About the time of Light-Horse Harry Lee’s last letter to Washington in October, his “heterodoxy” on the issue of the Mississippi aroused deep suspicions back in Virginia, where the legislature was “full of consternation and complaint” about Jay’s “project for bartering the Mississippi to Spain.” Lee was eligible for reelection and had always voted in accord with his instructions (regardless of his private opinion) but on November 7, 1786, the legislature summarily “dropt” him when it reelected the other eligible members of the Virginia congressional delegation. Lee regarded his “disgrace” as “cruel and ungrateful,” and his friends were pained by “the mortification in which it must involve a man of sensibility.” It was an embarrassing snub to any man of honor. “I feel as you do for our acquaintance Colo[nel] Lee,” Washington wrote with greater empathy than grammatical precision: “Better never have delegated, than left him out.” Happily for Lee’s political reputation, he was reelected to a vacancy in the Virginia congressional delegation a few weeks later—and the Spanish bribe remained a secret until discovered in the archive of Gardoqui’s confidential reports and expense accounts by diplomatic historian Samuel Flagg Bemis in the twentieth century.
31

Even Thomas Jefferson’s commitment to the Mississippi was a recent development. Trade with the west, Thomas Jefferson had written to Washington in October 1784, was “under a competition between the Hudson, the Patomac and the Mississippi.” The Mississippi had the advantage for heavy commodities, but with navigation in the Gulf of Mexico “so dangerous, and that up the Mississippi so difficult and tedious,” it was unlikely “that European merchandize will return through that channel.” The Mississippi and its tributaries invited “flour, lumber and other heavy articles … floated on rafts which will be themselves an article of sale … the navigators returning by land or [upstream] in light batteaux.”

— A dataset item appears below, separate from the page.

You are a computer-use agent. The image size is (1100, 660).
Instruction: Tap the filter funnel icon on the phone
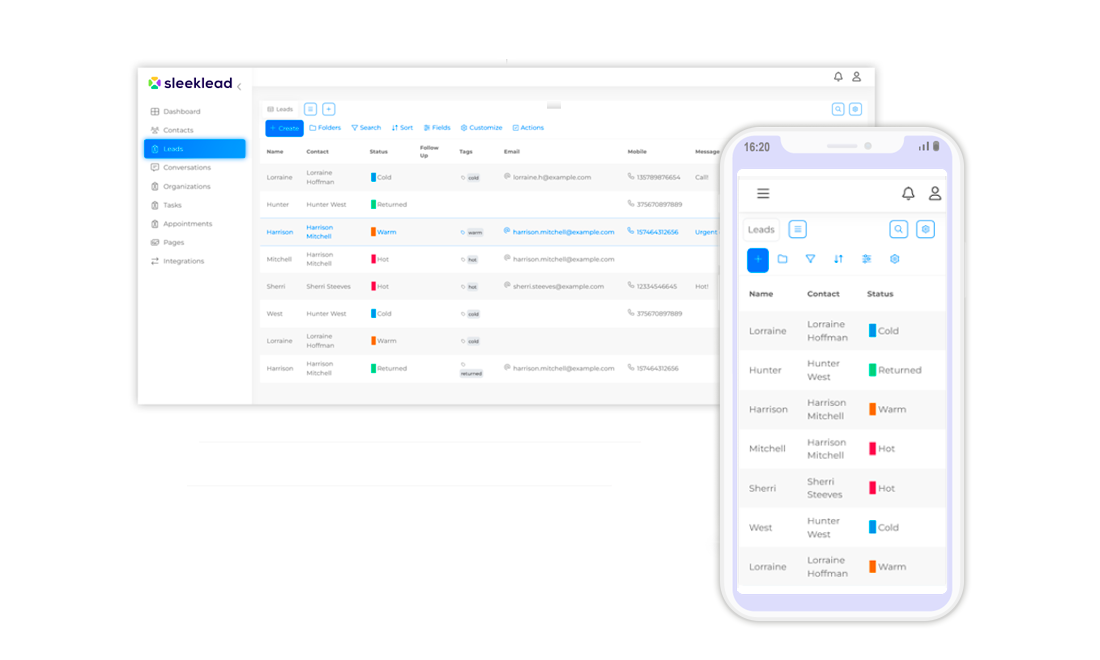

For imported goods, Jefferson foresaw “a rivalship between the Hudson and Patowmac.” Poring over his maps, Jefferson calculated that the navigable tributaries of the Ohio were closer to Alexandria, Virginia, than to New York “by 730 miles, and … interrupted by one portage only.” Nature, Jefferson solemnly decreed, “has declared in favour of the Patowmac.”

Like Fortune, however, Nature is profligate with her charms. “Unfortunately,” Jefferson lamented, “the Hudson is already open and known in practice,” while “ours is still to be opened.” Washington, he hoped, would inspire Virginia to open the Potomac River and seize “the moment in which the trade of the West will begin to get into motion and to take its direction.” Avowing that he personally did not own “nor ever hav[e] a prospect of owning one inch of land on any water either of the Patowmac or Ohio,” Jefferson regarded his own “zeal in this business [a]s public and pure”—civic virtues presumably transferable to any gentleman who helped enforce Nature’s verdict, even if he happened to own land along the chosen river.